Polish writer and teacher

Zośka Papużanka (born in 1978) is a Polish writer, songwriter, and primary school teacher.

==Early life ==
Papużanka graduated in theatre studies from the Jagiellonian University in Kraków in Poland. She obtained a PhD from the Pedagogical University of Kraków with a thesis on the reception of the plays of Federico García Lorca performed in Poland. She lives in Kraków and is a Polish language teacher.

==Writing career==
Papużanka made her debut as a writer in 2012 with Szopka (Tomfoolery), for which she was nominated for the Nike Literary Award and Polityka Passports. The novel, which was very well received, concerns an average but dysfunctional family, which she describes in a satirical way. In 2014, 50 of the benches in Planty Park in Kraków had a name plate added to them of an author who either came from or was connected with Kraków. A further 50 were added a year later. Next to the name was a QR code, which enabled people to access brief information about the author and read an excerpt from their work. This was one of the activities associated with the Kraków UNESCO City of Literature celebrations of that year. Papużanka was one of those recognised in this way, evidence of the status she had already received with her first book.

Papużanka's second novel was On, published in 2016, which earned her another nomination for the Polityka's Passports award and one for the Gryfia Literary Award, as well as being made the Kraków Book of the Month. In this, she returns to the times of the Polish People's Republic and describes an environment she knows well, that of a primary school. She considers the school system of the time as being one of "stupidity". Her third book Świat dla Ciebie zrobi (The world will do for you), a collection of short stories, was published in 2017. In 2018, she took part in a project related to the Kazimierz district of Kraków: O_KAZ. Literature about Kazimierz, writing a short story that was read on Radio Kraków by Anna Dymna.

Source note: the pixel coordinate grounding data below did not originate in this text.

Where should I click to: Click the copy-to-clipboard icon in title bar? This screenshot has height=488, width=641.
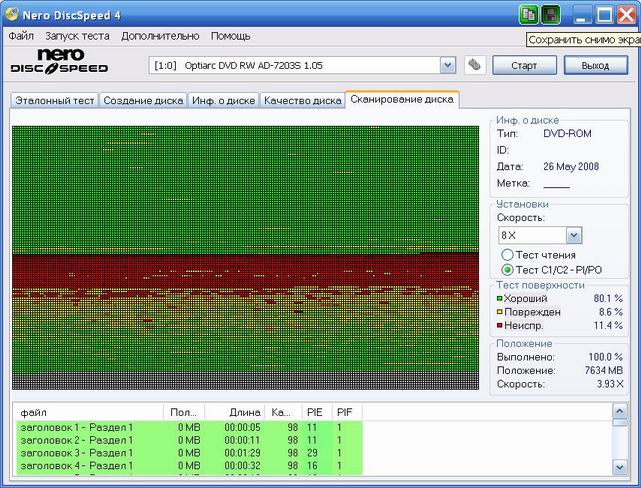(x=529, y=15)
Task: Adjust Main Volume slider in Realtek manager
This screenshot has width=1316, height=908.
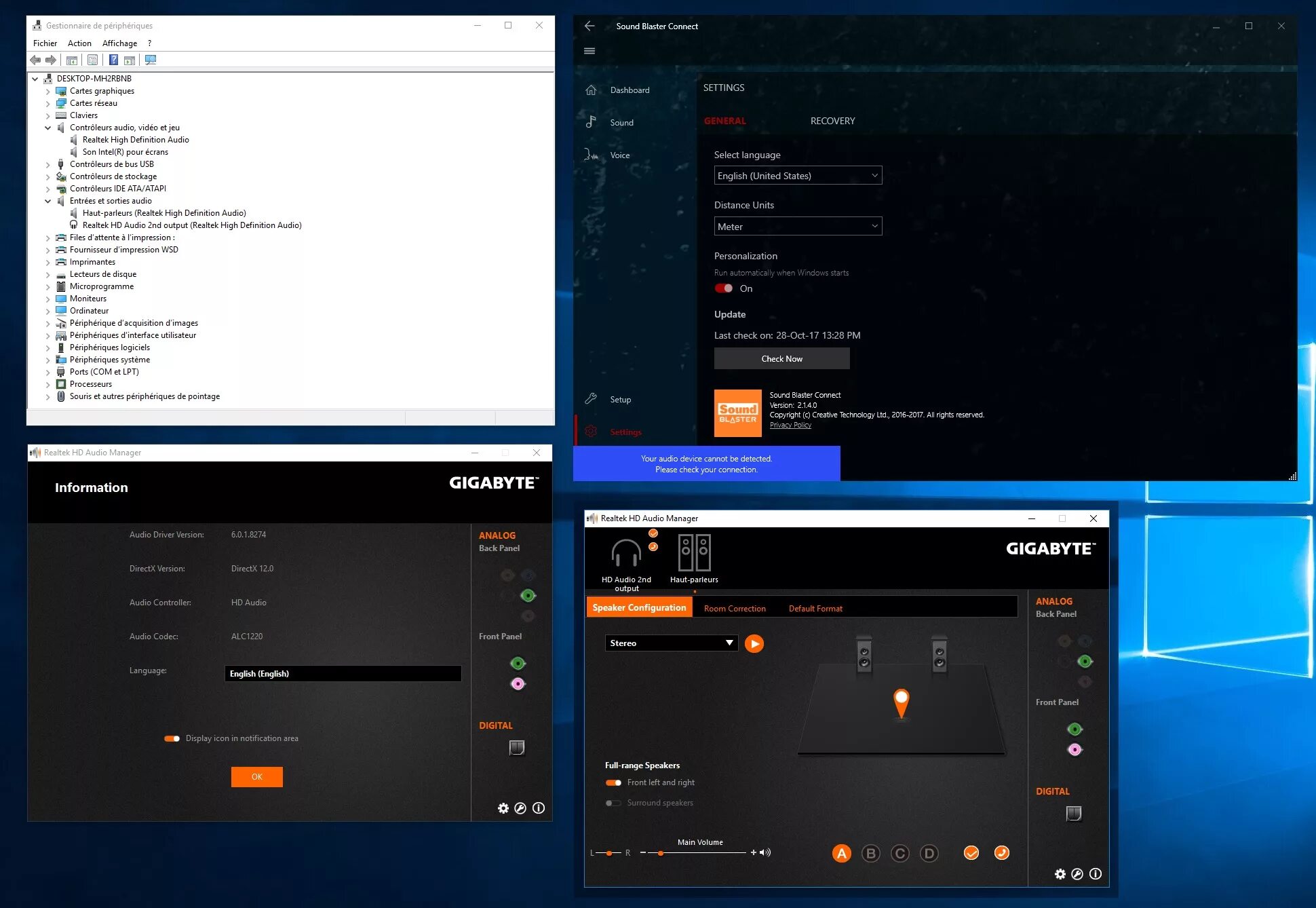Action: (x=660, y=852)
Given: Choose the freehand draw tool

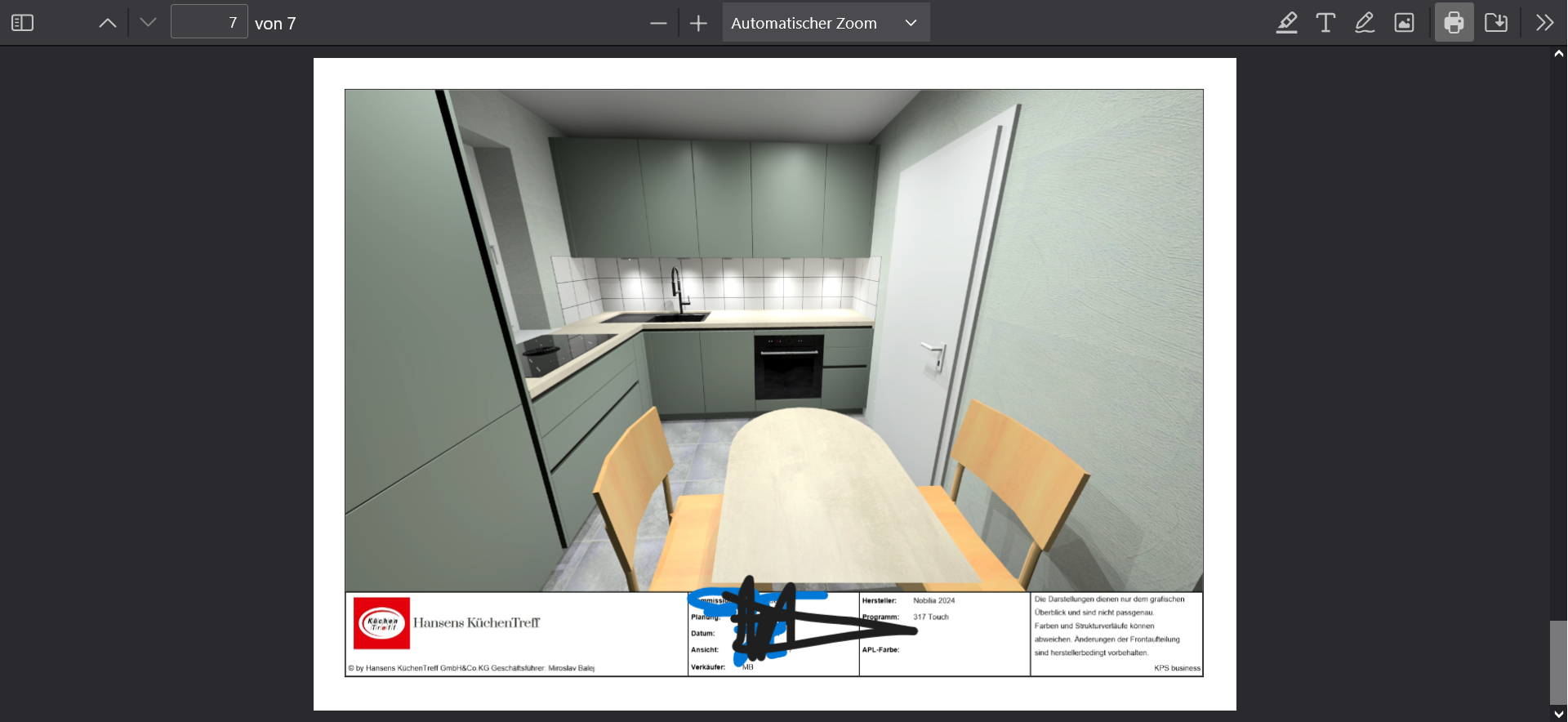Looking at the screenshot, I should 1365,23.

In 2019, Papużanka received scholarships from the Genshagen Institute and the city of Kraków. Her next novel, Przez, was published in 2020. This is a psychological novel for which Papużanka studied photography. The book concerns a husband who cannot come to terms with the breakup of his marriage and starts spying on his ex-partner and taking pictures of her. Kąkol (Cockle) was published in 2021. This concerns a childhood vacation in the countryside. While bringing out the idyllic countryside, the book concentrates on interpersonal relationships, which are not fully understood by the teenage narrator. During the COVID-19 pandemic, Papużanka wrote sixteen episodes of an online mini-series In connection with the existing situation, starring Agnieszka Przepiórska. The series received the Stanisław Wyspiański Theatre Award. In 2023 she published Żaden koniec (Old Hat), a novel about a family over several generations.

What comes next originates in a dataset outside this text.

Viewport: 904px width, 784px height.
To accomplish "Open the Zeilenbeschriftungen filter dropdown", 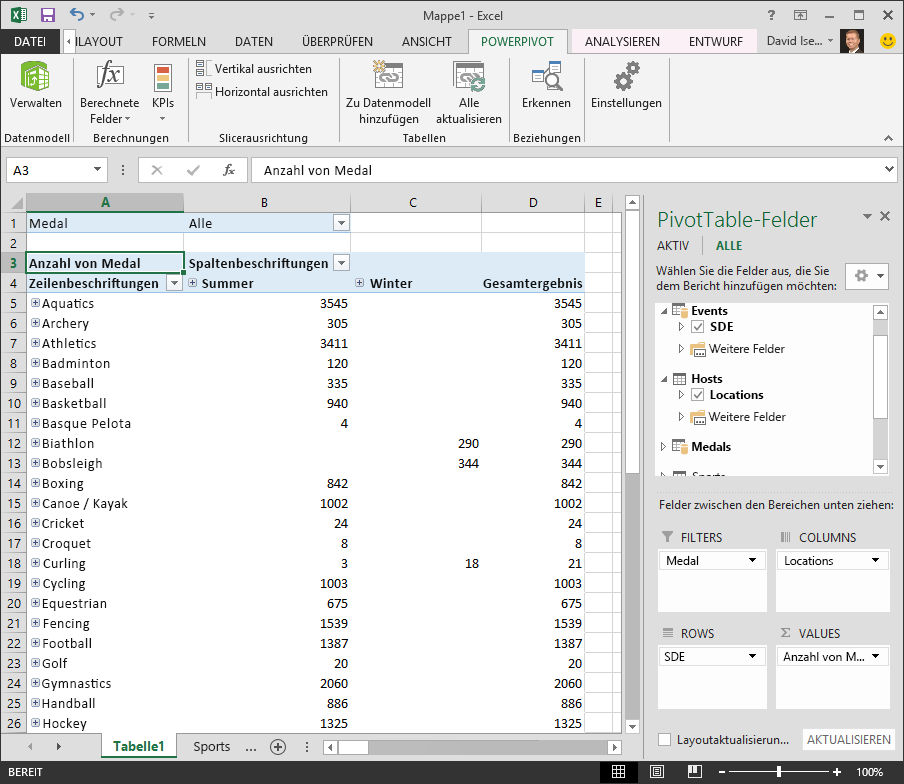I will coord(173,283).
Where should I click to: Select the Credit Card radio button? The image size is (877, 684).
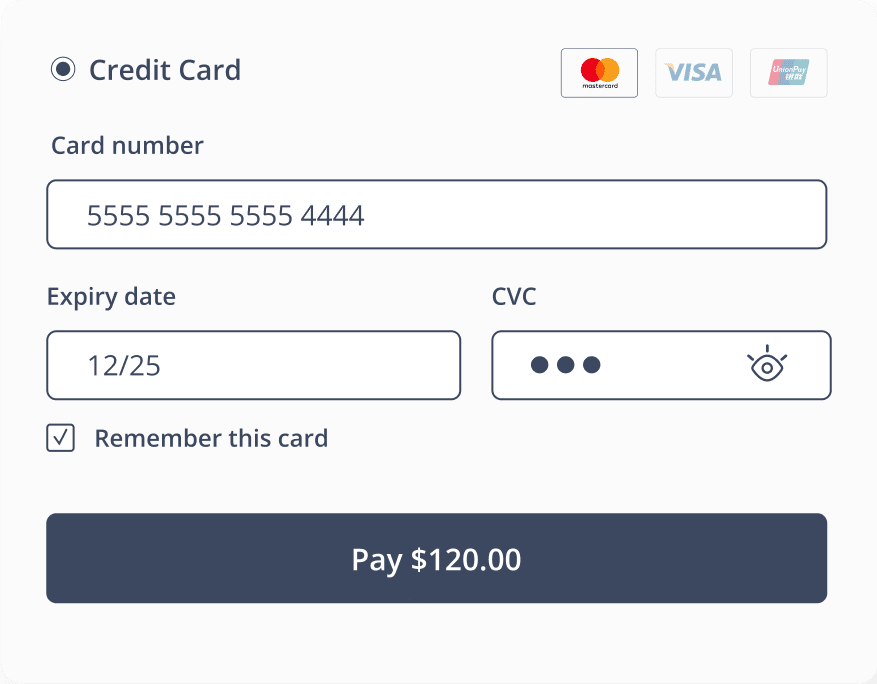pyautogui.click(x=63, y=70)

In addition to books, Papużanka writes reviews for magazines, such as Tygodnik Powszechny a Roman Catholic magazine published in Kraków, Radar, an international literary magazine published between 2010 and 2014 and again in 2023. and the monthly Nowe Książki. Translations of her reviews are published in New Eastern Europe, a news magazine based in Kracków. She is a frequent guest on TV and radio programmes. She also writes songs for the Parawan Puppet and Actor Theatre and other Krakow cabarets.